Task to complete —
Carry on writing the R walkthrough on NHL draft data, starting right after its final line.

Document extract —
▽

Loading in the tidyverse, data and setting seed

# Loading tidyverse 

library(tidyverse)
library(gridExtra)

#Loading in Data

nhl_draft <- read_csv("nhldraft.csv")

# Setting seed

set.seed(1)

For Data Dive 5, our goal is to create variable combinations to explore the relationship between explanatory variable and repsonse variables. Thus, for our NHL Draft set, this means we will be taking quantitative variables and mutating them to create new variables.

When I think of player impact, traditionally, offense comes to mind for statisticians as it is hard for people to quantify defense in a way that can lead to better team performance. For simplicity of the concept, confidence intervals have the ability to infer a population parameter range for mean.

Let’s get started by talking about which 3 custom variable groups I will be using for this data dive.

colnames(nhl_draft)
##  [1] "id"                    "year"                  "overall_pick"         
##  [4] "team"                  "player"                "nationality"

△

Supplied data —

▽

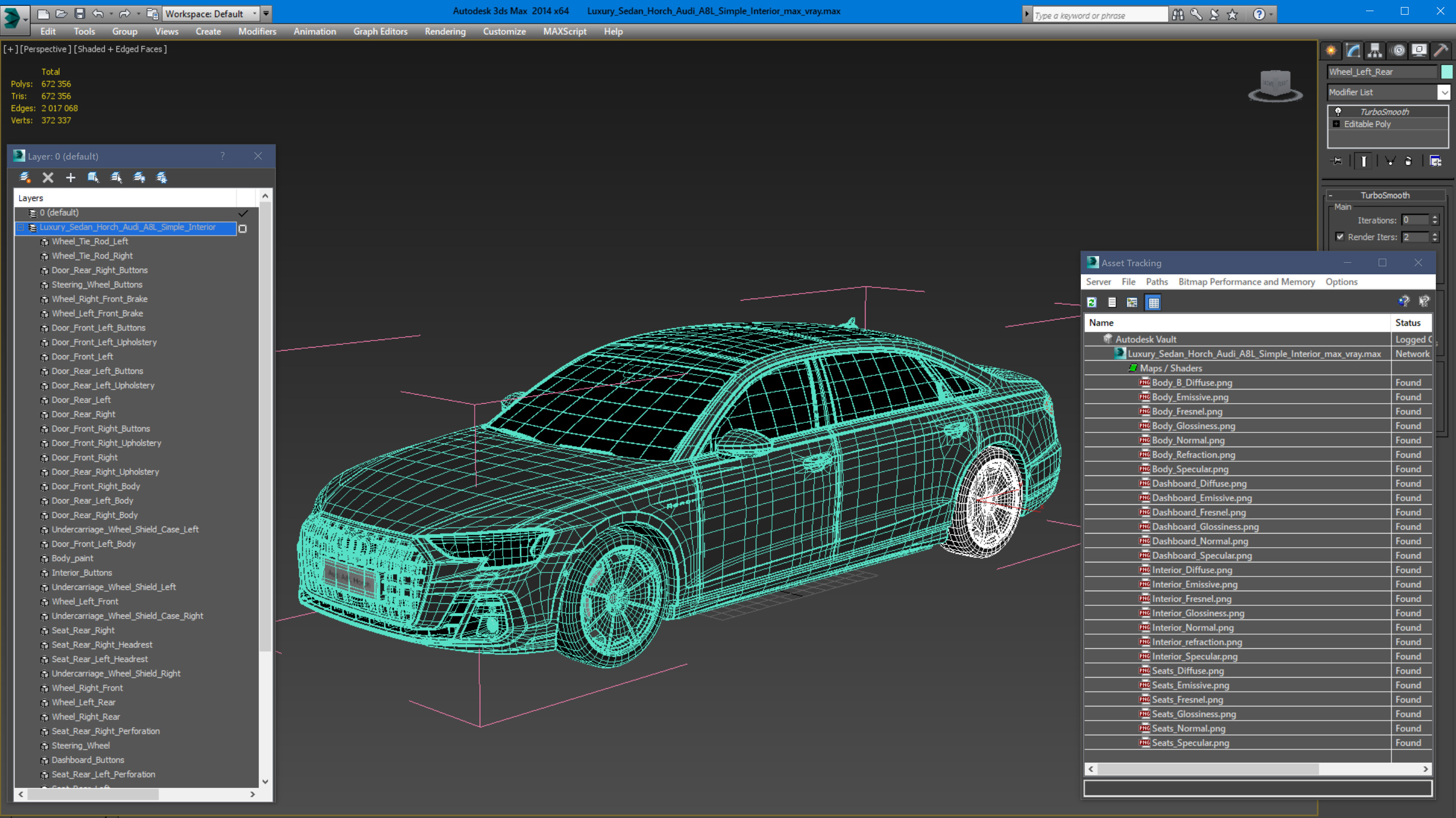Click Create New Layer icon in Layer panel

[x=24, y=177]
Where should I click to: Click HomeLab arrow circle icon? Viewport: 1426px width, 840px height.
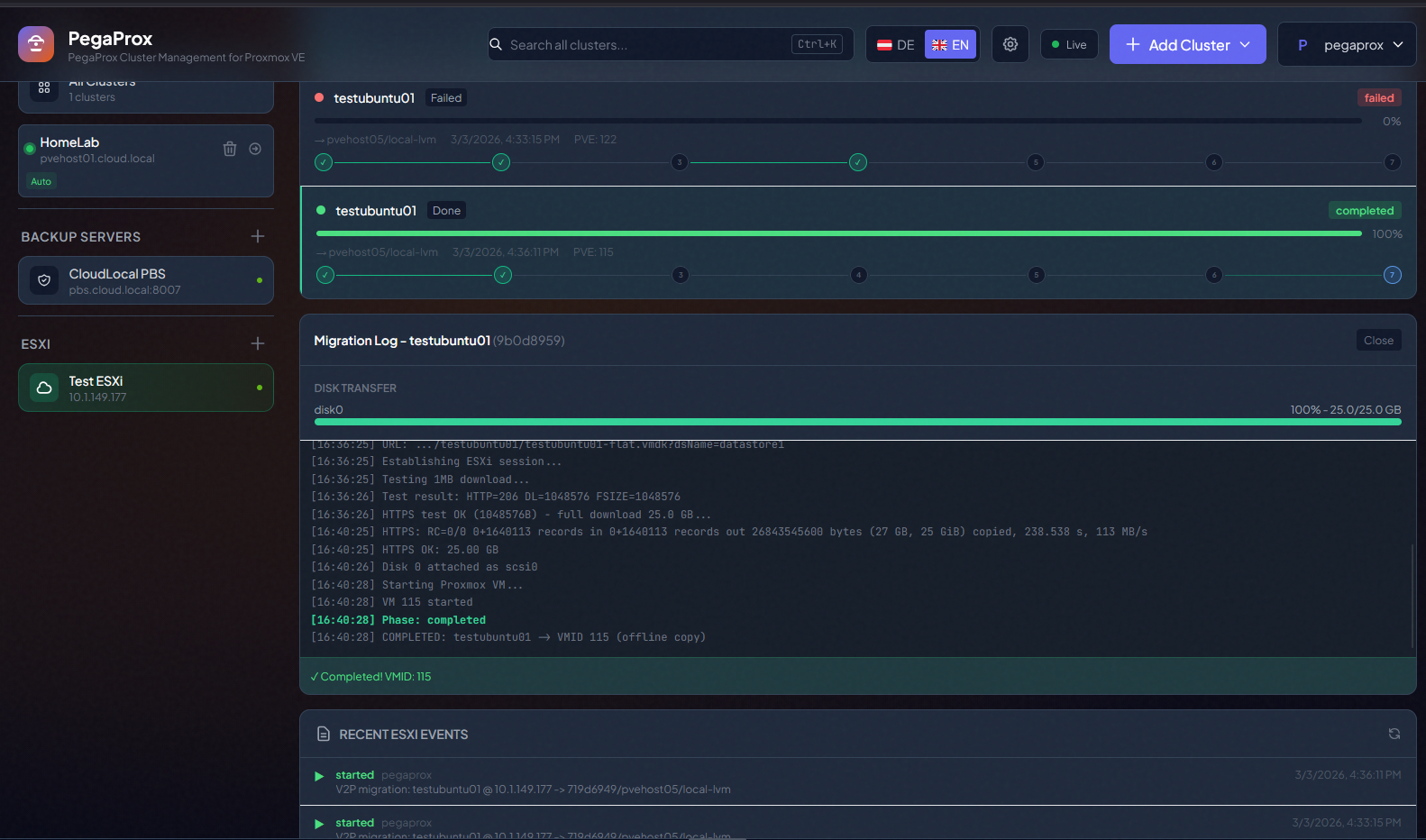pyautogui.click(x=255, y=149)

△

Task output —
##  [7] "position"              "age"                   "to_year"              
## [10] "amateur_team"          "games_played"          "goals"                
## [13] "assists"               "points"                "plus_minus"           
## [16] "penalties_minutes"     "goalie_games_played"   "goalie_wins"          
## [19] "goalie_losses"         "goalie_ties_overtime"  "save_percentage"      
## [22] "goals_against_average" "point_shares"

Looking at all of the variables above, the 3 quantitative variables that catch my eye are goals, assists, and points. With these 3 we can look at how they vary by game and what can we say the mean for the population falls into.

Goals Per Game:

Starting off with goals, goals are the universal way in hockey to quantify who wins a game. With hockey also having lower scores, each goal hold a lot of weight on whether a team will win or not.

Creating the goals per game variable:

nhl_draft <- nhl_draft |> 
  mutate(goals_per_game = goals/games_played)

Our first grouping of variables to explain goals per game is going to be plus/minus (do players who have a higher plus/minus also score more goals per game?), games played, and goals per game.

Let’s visualize the relationships between these variables with games played and plus minus as explanatory variables for the goals per game variable.

gpg_vs_plusminus <- nhl_draft |> 
  ggplot(mapping = aes(x = plus_minus, y = goals_per_game))+
  geom_point()+
  ggtitle("Goals per Game vs Plus/Minus")

gpg_vs_gameplayed <- nhl_draft |> 
  ggplot(mapping = aes(x = games_played, y = goals_per_game))+
  geom_point()+
  ggtitle("Goals per Game vs Games Played")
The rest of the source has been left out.